Splitternackt soll der 62-Jährige über das Zimmermädchen, eine 32-jährige Frau, hergefallen sein, als sie in der 3000-Dollar-Suite eines französischen Spitzenhotels am Times Square aufräumen wollte – in der Annahme, der Raum sei leer. Er soll sie zunächst ins Bad und Richtung Bett gedrängt und dabei auch Oralsex verlangt haben. In dem Handgemenge, bei dem er ihr angeblich den Slip herunterreißen wollte, konnte sich die Frau befreien und an der Rezeption Alarm schlagen. Mit leichten Verletzungen wurde sie in ein Krankenhaus gebracht.

Überhastet soll Strauss-Kahn nach der Attacke die Suite verlassen haben. Sein Handy und andere persön­liche Dinge soll er in der Eile zurückgelassen haben. Bei der Fahndung nach Strauss-Kahn stießen die Ermittler auf den gebuchten Paris-Flug und reagierten sofort.
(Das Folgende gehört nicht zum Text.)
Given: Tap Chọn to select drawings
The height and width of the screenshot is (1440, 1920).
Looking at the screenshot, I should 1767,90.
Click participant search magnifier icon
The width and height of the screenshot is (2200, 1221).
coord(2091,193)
Gestern wollte er mit Merkel sprechen

Neben Frankreichs Sozialisten, die aus allen Wolken ­fielen, trifft Strauss-Kahns ­Verhaftung auch den Währungsfonds zu einem kritischen Zeitpunkt. Mit dem politischen Schwergewicht Strauss-Kahn an der Spitze, der die Weltorganisation für ein steuerfreies Jahresgehalt von 500 000 Dollar führt, hat sich der IWF bei der Bewäl­tigung der internationalen Finanz- und europäischen Schuldenkrise neues Renommee erworben. Der IWF rückte unter Strauss-Kahns Leitung neben den EU-Staaten zum wichtigsten Mitspieler auf, Griechenlands und Portugals Kollaps zu vermeiden.

Die Behörde sei „unein­geschränkt arbeitsfähig“, hieß es in einer dürren Erklärung nach Strauss-Kahns Verhaftung. Intern war die Rede von einem „Desaster“. Die Organisation, die traditionell von einem Europäer geführt wird, ist über Nacht praktisch ­führungslos. Strauss-Kahns Stellvertreter John Lipsky ­hatte vor vier Tagen angekündigt, er wolle seinen im August auslaufenden Vertrag nicht mehr verlängern.

Am Sonntag hatte Strauss-Kahn, der hervorragend Deutsch spricht, eigentlich mit Kanzlerin Angela Merkel über die Lage in Athen reden wollen. Am heutigen Montag hatte er zum Treffen der Finanzminister der Euro-Gruppe stoßen wollen. Stattdessen muss er jetzt selbst nach einer ­Strategie aus seiner größten persönlichen Krise suchen.